One of the questions that surfaced repeatedly in the comments was what I thought a pastor should be like—one I wasn’t concerned about.
I pondered this for a time, and meditated on the Scriptures, because I didn’t want to just repeat what I had already written. What I came up with is, what I believe, a healthy list of traits, characteristics, and philosophies of pastoral ministry. At the very least they are ones that encourage me.
I didn’t focus on the biblical or otherwise denominational qualifications as those are the focus for another kind of post. Rather I focused on the ideals I would look for in a pastor—ones I felt I should strive for in the pastorate.
These ideals serve as guardrails for my own personal growth, but perhaps they will also serve the request of some to share what kind of pastors I’m not concerned about.
And just to forewarn you, this is a blog post and not a theological journal. Of course there will be some broad-brushed generalizations. And, there will be what seem to be false dichotomies because there is not room to explore every nuance. Consider these talking points, launching pads for further discussion.
Oh! And because I’m the author of the post, and I’m a male, I will be using male pronouns (a modern writing standard that suggests using the pronoun associated with the author’s gender).
So, without further ado, here are 11 traits of pastors that encourage me.
- I’m encouraged by the pastor who sees church planting as the mission of the church.
The mission of the church is making disciples of Jesus, and I’m encouraged by the pastor who sees congregations, not just converts, as part of ministry. There is good research—and 2,000 years of experience in church history—that suggests meaningful discipleship takes place in younger, smaller churches where the mission of the Great Commission is the central focus. Of course “smaller” is subjective, but according to the experts and historians, 150-200 congregants offer the most intimacy and efficiency, simultaneously, for rich meaningful discipleship among believers.
- I’m encouraged by the pastor who loves the people he serves.
When the pastor genuinely loves the people he serves and sees their pains as his pains, and their celebrations as his celebrations, their struggles as his struggles, he will do the most good in the world. This is, no doubt, the most taxing part of the ministry, but I believe it’s this sort of meaningful relationship that gives the pastor permission to speak plainly with the people he serves. It opens the door to teach and speak truth into the lives of those he loves. And he won’t have these kinds of relationships with people if he is gunning for the next step in his ministry career.
- I’m encouraged by the pastor who shepherds people out of a deep, contemplative relationship with God.
I alluded to this in the last post, but to look at it from the flip-side is helpful. Eugene Peterson speaks to this issue best, in my opinion. But simply put, the pastor who is motivated in ministry by a deep abiding personal relationship with God (Acts 6:4) offers more lasting, spiritual value than the pastor who is motivated by the latest trend in church-growth books and conferences.

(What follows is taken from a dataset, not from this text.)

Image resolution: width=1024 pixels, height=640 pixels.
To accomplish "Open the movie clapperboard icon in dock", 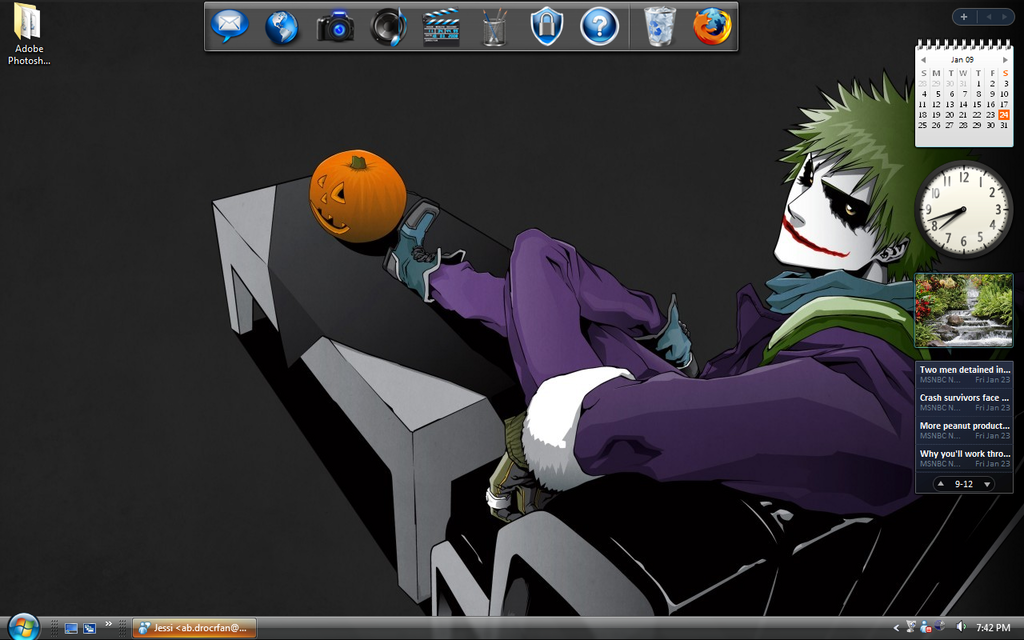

- I’m encouraged by the pastor who remains humble and teachable without being moved by every wind of doctrine.
Pet doctrines and pet issues are like pet rocks. They make a big splash in the moment and are forgotten by next year. Last generation it may have been the theatre, worship music, and Sunday school. This year it seems to be human trafficking, Calvinism, and homosexuality. Who can begin to speculate what the hot topics will be in generations to come? The pastor who remains faithful to his call to pray, study the Scripture, and equip the church for the work of the ministry will have to deal with most doctrines and issue in time. And he should. But I’m encouraged by the one who continues to learn and grow, personally, without constantly vacillating and jumping from one hobby-horse to the next.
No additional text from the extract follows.